Upfront low-dose diet-modified nilotinib versus standard imatinib in Indian patients with newly diagnosed chronic-phase chronic myeloid leukemia: The NILLOW phase II randomised trial.

6584 Background: Upfront use of second-generation tyrosine kinase inhibitors in chronic myeloid leukemia (CML) is limited in resource-constrained settings due to cost, fasting requirements, and tolerability concerns. Food increases nilotinib bioavailability, enabling effective dose reduction. Methods: NILLOW was a single-center, open-label, randomized phase II study. Newly diagnosed CML-CP patients were randomized 1:1 to receive nilotinib 150 mg twice daily with meals or imatinib 400 mg once daily. The primary endpoint was EMR at 3 months (BCR-ABL1 IS ≤10%). Safety and hematologic recovery were evaluated as secondary endpoints. Results: EMR at 3 months was significantly higher with nilotinib compared to imatinib (73.8% vs 46.2%; absolute difference 27.6%; p=0.001). Patients receiving nilotinib demonstrated faster hemoglobin recovery during follow-up (p<0.01). Grade 3/4 anemia was lower with nilotinib (5.5% vs 17.8%; p=0.02). Imatinib was associated with higher rates of peripheral edema, periorbital edema, rash, pruritus, and headache (all p<0.05).
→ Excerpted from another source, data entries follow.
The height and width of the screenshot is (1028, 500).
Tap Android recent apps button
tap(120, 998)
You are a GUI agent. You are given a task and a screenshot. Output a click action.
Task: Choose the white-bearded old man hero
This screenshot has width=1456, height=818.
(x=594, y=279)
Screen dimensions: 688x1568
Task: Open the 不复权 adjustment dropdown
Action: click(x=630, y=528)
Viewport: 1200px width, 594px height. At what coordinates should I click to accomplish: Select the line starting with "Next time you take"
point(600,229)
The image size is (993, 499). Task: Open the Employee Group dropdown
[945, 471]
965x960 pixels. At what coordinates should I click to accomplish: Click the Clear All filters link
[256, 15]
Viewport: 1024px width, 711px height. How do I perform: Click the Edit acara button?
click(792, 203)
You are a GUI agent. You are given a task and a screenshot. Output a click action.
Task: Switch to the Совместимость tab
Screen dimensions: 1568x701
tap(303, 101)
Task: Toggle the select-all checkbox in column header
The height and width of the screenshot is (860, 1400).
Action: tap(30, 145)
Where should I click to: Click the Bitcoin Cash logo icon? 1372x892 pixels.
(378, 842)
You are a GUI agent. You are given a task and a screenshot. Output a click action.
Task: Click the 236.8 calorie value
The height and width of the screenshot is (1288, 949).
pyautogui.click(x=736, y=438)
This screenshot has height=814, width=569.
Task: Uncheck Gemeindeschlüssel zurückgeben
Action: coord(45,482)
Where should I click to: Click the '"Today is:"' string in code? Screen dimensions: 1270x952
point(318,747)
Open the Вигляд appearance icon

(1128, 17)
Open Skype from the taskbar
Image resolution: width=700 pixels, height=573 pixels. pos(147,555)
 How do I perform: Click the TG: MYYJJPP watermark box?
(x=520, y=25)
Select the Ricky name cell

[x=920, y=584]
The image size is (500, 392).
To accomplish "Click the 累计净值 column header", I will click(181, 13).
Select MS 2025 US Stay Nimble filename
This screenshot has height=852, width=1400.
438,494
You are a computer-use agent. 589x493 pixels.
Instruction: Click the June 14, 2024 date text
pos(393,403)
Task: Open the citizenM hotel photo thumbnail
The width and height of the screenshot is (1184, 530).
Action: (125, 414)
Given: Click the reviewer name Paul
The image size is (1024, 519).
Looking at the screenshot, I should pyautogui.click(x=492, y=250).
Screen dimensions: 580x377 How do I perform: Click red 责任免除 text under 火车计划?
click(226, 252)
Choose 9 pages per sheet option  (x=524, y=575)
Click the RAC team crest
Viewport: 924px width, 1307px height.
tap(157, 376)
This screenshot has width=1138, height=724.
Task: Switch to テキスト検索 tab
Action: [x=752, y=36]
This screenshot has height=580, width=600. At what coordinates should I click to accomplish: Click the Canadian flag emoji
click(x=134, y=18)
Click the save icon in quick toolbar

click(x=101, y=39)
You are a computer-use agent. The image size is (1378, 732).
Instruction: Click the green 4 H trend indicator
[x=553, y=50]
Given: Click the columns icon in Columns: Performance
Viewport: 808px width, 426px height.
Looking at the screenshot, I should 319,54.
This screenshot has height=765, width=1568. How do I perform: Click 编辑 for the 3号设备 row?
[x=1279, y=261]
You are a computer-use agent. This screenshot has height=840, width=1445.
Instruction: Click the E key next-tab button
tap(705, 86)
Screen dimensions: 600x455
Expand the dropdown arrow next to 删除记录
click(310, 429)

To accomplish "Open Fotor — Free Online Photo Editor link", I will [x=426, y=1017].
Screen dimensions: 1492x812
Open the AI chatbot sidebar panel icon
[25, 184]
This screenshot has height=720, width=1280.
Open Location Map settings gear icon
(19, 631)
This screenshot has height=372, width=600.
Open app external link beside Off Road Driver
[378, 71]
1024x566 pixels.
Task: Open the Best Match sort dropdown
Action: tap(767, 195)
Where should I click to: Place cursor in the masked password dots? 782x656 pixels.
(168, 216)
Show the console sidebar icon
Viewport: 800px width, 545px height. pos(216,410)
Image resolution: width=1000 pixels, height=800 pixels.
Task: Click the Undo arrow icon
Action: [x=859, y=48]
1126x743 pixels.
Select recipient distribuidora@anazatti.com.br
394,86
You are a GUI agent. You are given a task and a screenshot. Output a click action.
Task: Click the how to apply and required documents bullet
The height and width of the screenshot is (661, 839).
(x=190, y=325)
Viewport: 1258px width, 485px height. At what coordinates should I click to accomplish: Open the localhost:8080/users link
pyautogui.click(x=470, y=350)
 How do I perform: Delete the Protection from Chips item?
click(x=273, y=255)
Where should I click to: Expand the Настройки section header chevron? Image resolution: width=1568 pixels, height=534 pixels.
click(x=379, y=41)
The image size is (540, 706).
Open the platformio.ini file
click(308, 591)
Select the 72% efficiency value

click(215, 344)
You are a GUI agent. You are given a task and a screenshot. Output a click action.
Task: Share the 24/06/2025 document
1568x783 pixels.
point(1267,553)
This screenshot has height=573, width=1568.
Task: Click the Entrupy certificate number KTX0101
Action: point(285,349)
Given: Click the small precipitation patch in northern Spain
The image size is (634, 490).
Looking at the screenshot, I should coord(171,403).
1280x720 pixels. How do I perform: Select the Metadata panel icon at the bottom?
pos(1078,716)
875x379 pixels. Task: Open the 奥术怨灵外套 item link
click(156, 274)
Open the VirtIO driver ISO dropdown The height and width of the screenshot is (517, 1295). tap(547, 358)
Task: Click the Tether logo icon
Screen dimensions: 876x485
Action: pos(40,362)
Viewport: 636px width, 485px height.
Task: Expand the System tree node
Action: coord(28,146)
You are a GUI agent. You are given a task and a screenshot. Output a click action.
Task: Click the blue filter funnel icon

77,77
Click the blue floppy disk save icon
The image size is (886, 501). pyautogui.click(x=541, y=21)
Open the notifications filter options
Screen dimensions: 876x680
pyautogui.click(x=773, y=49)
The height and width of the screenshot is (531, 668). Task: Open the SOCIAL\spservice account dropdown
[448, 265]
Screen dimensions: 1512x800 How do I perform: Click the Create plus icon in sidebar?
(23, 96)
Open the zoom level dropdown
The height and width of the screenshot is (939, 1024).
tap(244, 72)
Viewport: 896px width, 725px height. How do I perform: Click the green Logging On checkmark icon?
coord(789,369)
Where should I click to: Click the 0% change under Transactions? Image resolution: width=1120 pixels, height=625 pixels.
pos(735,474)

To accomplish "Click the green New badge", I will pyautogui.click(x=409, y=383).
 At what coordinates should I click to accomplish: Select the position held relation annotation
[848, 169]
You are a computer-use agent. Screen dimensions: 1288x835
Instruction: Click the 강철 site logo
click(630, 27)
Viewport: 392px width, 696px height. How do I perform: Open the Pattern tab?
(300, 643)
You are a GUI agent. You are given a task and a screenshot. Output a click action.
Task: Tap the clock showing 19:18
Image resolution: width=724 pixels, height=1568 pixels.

Conclusions: Low-dose fed nilotinib improves early molecular response with superior tolerability compared to imatinib. This approach represents a cost-effective frontline strategy for CML in low-resource settings. Further studies as phase 3 maybe be followed up to confirm the signal. Clinical trial information: CTRI/2024/03/064707.